Study Design: Case control study.
Place and Duration of Study: Gynecology and Obstetric Unit-I of the Jinnah Post Graduate and Medical Centre Karachi, from February 2009 to January 2010.
Patients and Methods: One hundred (100) patients of grand multipara (GMP), (parity ≥ 5) and 100 patients of multipara (MP) (parity 2-4) were included in the study. Pregnant women with known medical conditions including essential hypertension, diabetes mellitus, epilepsy, primigravidas, women with previous caesarean section and twin pregnancies were excluded. Patients were admitted through antenatal clinic and emergency. A detailed history was taken and a physical examination was done with special emphasis on obstetrical examination. Investigations like blood CP, Urine D/R, blood grouping and sonogram were done. During labour, mother and neonates were managed according to ward protocols. Maternal and fetal outcomes were compared among GMPs and MPs.

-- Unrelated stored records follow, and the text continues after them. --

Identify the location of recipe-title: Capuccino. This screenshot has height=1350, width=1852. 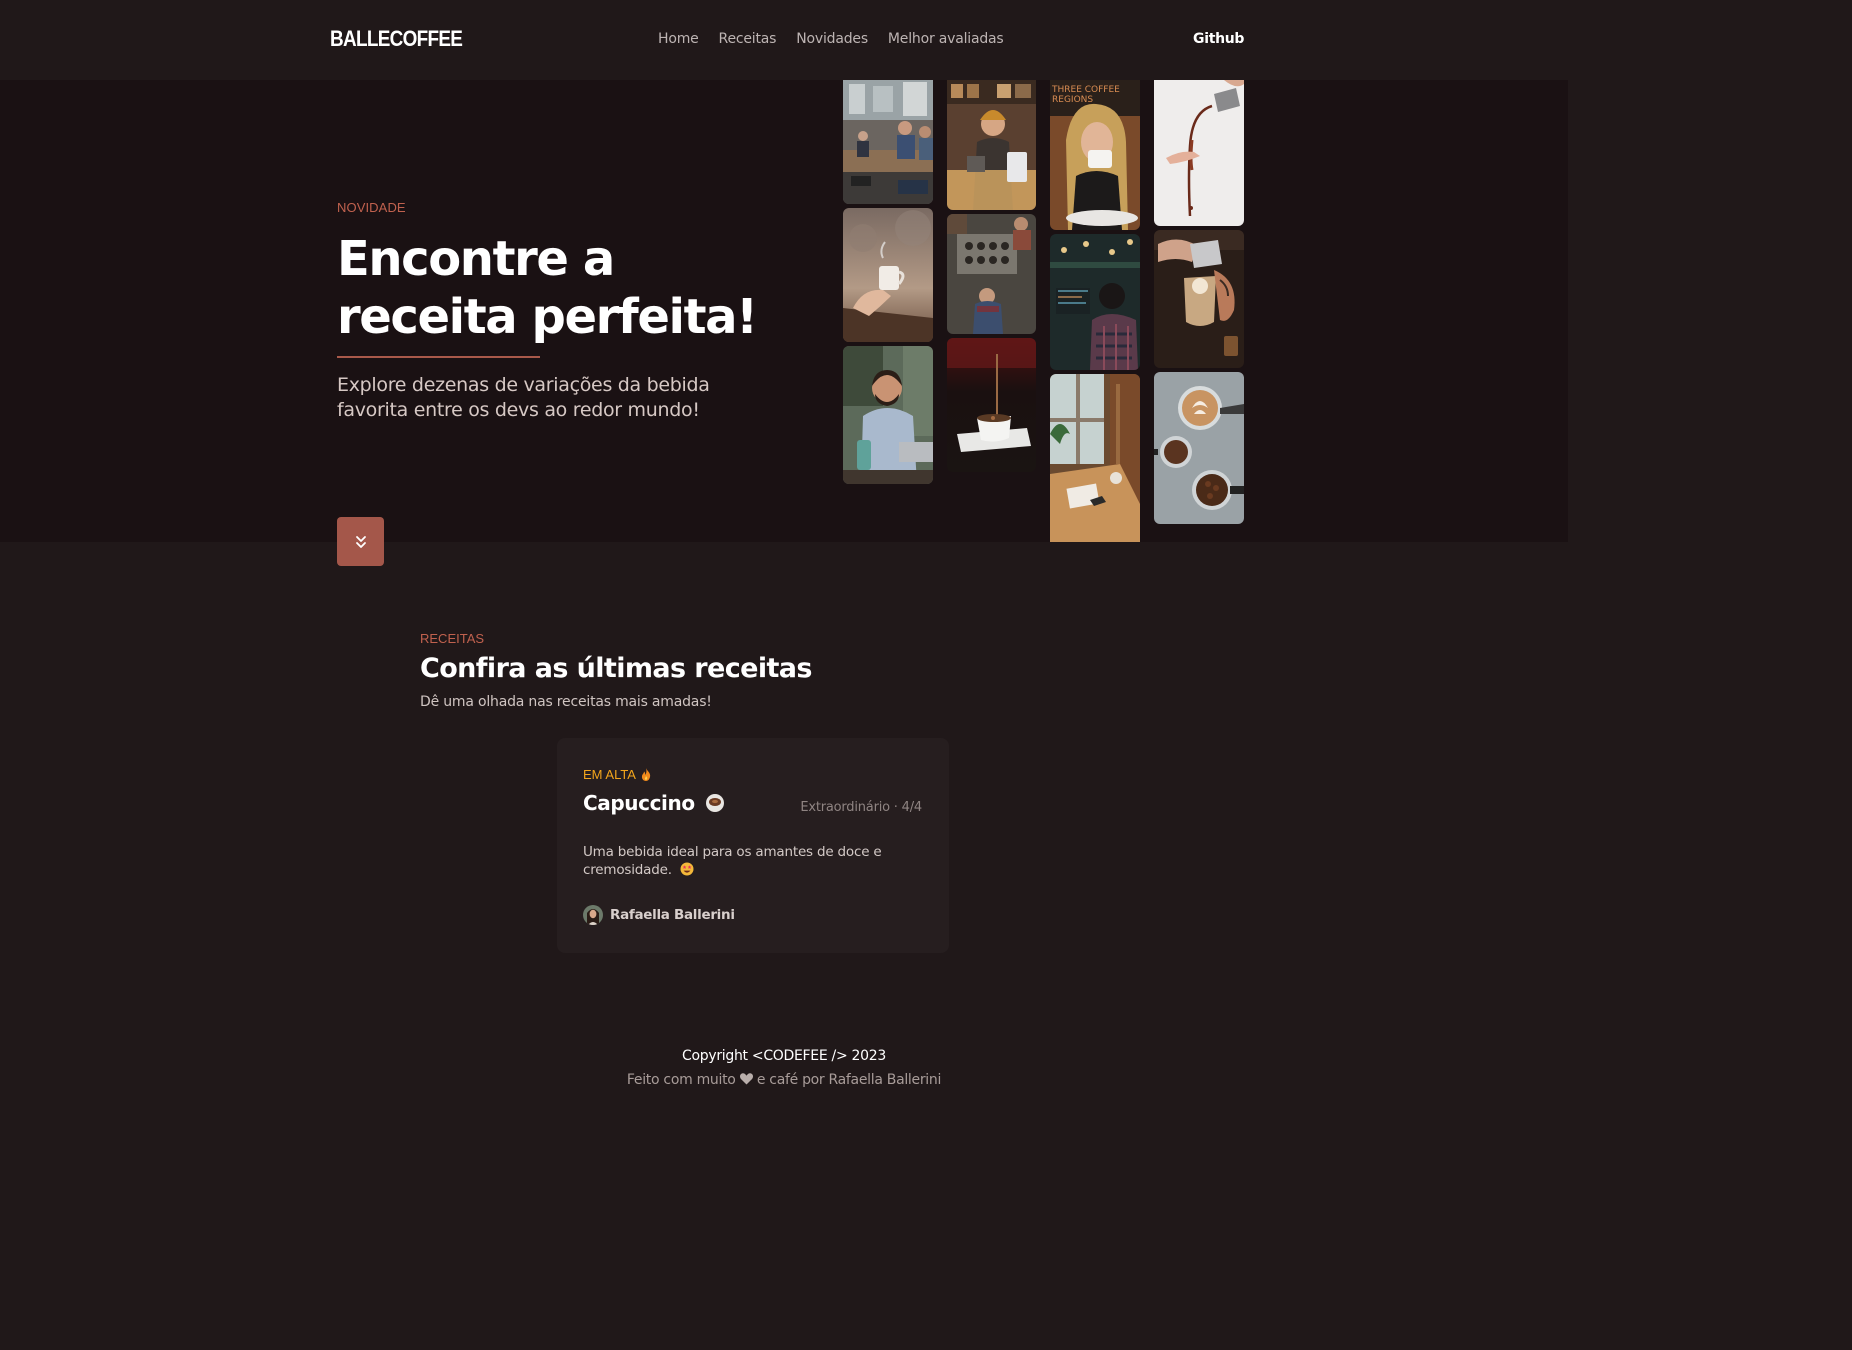
(654, 803).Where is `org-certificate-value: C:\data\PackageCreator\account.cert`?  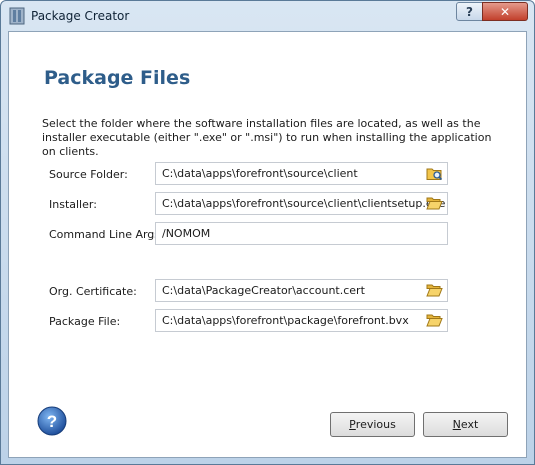
org-certificate-value: C:\data\PackageCreator\account.cert is located at coordinates (264, 290).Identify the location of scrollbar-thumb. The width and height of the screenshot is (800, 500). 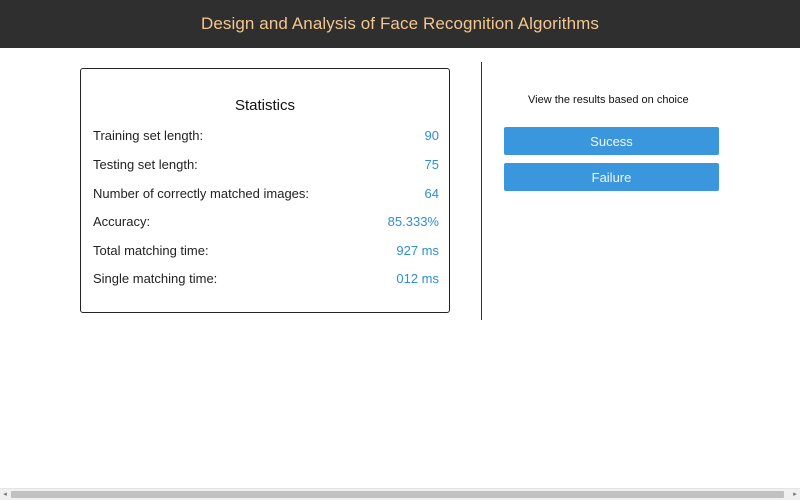
(398, 494).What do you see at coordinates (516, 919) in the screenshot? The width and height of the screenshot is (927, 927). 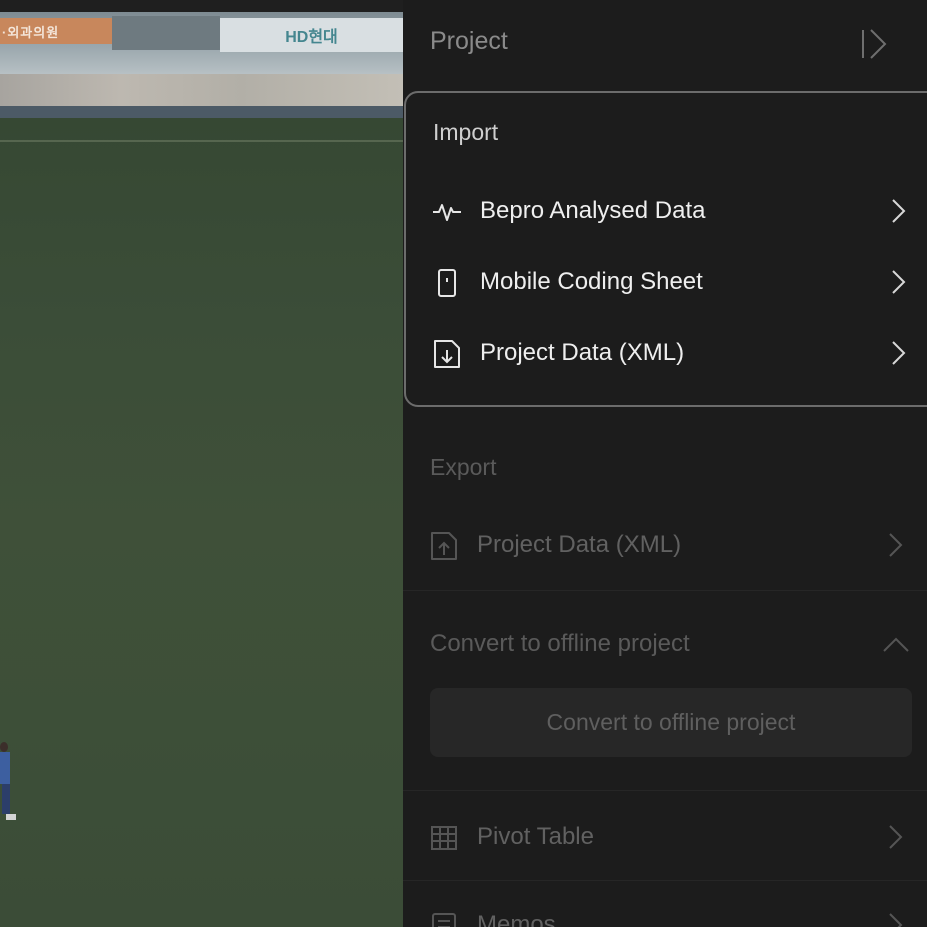 I see `tool-item-label: Memos` at bounding box center [516, 919].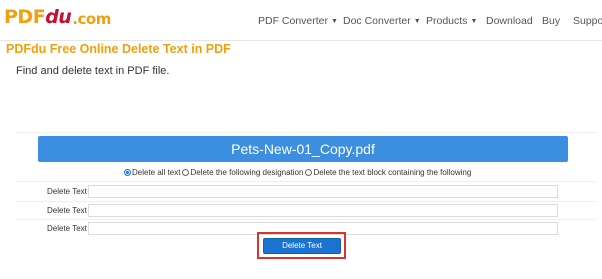 This screenshot has height=279, width=602. I want to click on nav-download-label: Download, so click(510, 21).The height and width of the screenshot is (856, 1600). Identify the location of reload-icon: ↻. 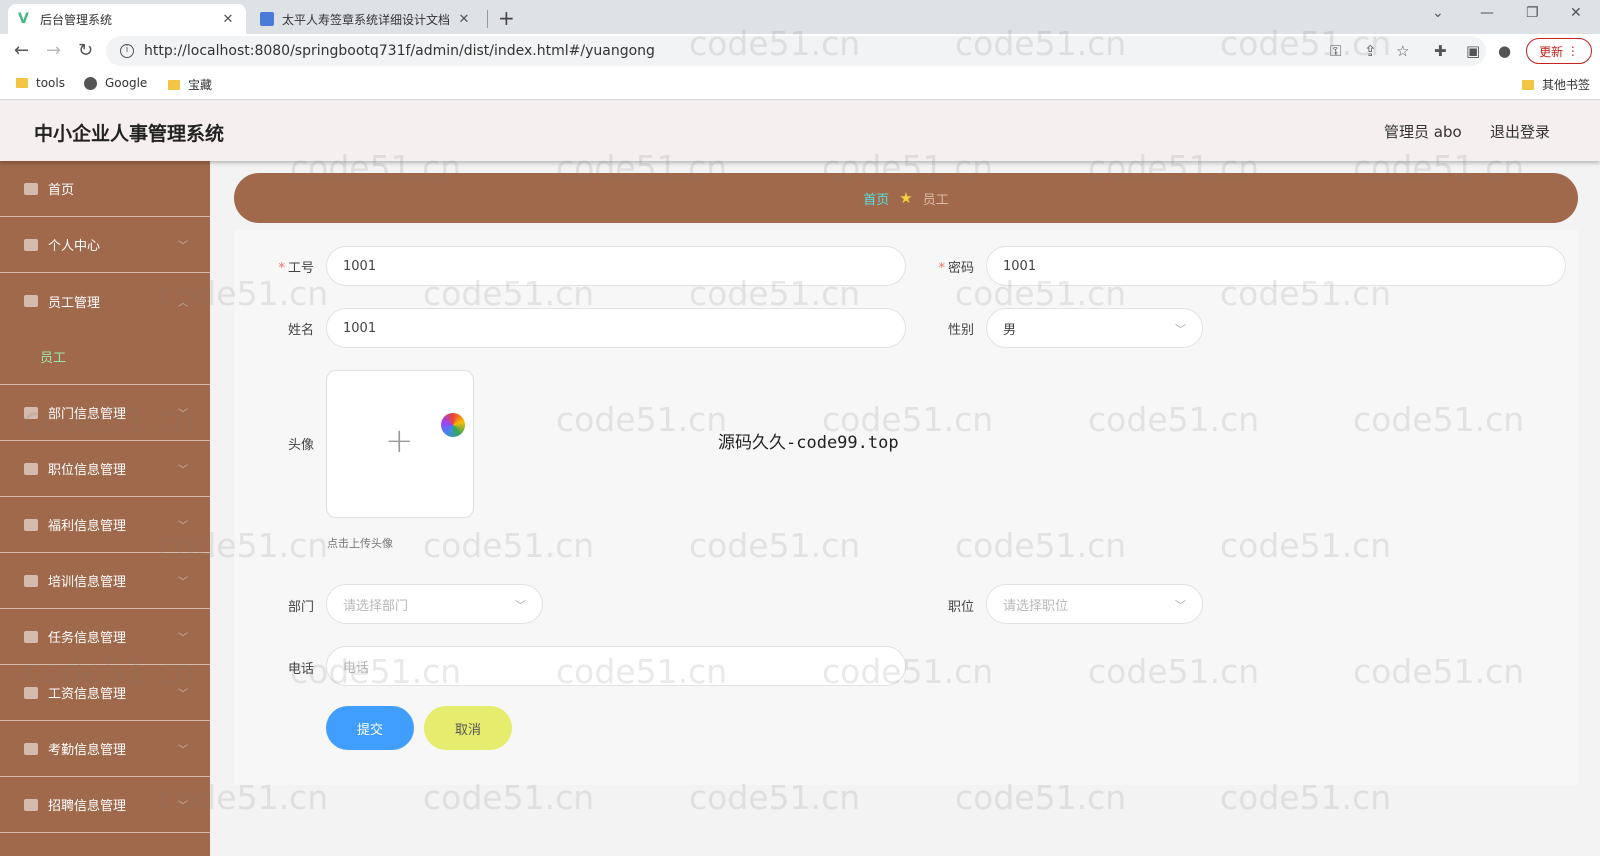
(86, 50).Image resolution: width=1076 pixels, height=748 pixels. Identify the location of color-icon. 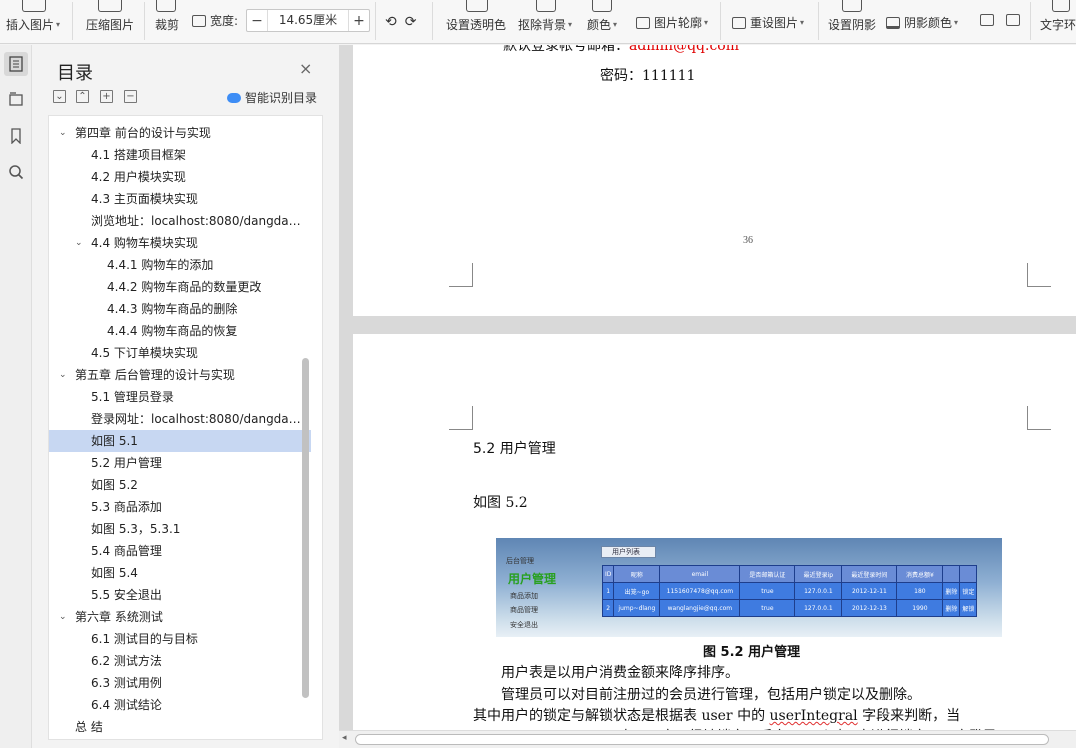
(602, 6).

Results: A high frequency of anaemia (81% vs 20%), pregnancy induced hypertension (45%, vs. 26%) and gestational diabetes (9%, vs1%) were seen in GMP as compared to MP group. Frequency of malpresentations (26% vs 15%), postpartum hemorrhage (15%, vs 10%) and intrauterine deaths (26%, vs 13%) were higher in GMP group along with a high caesarean delivery rate (GMP 21%, MP 14%). A higher maternal mortality (GMP 4%, MP 1%) and low APGAR score (GMP 12%, MP 4%) were observed among babies born to grand multipara group.
Conclusion: Grand multiparity is associated with adverse outcome for both mother and fetus. Effort should be directed to reduce high parity in the community through effective family planning initiatives. Specialized antenatal and obstetrical care facilities should be available.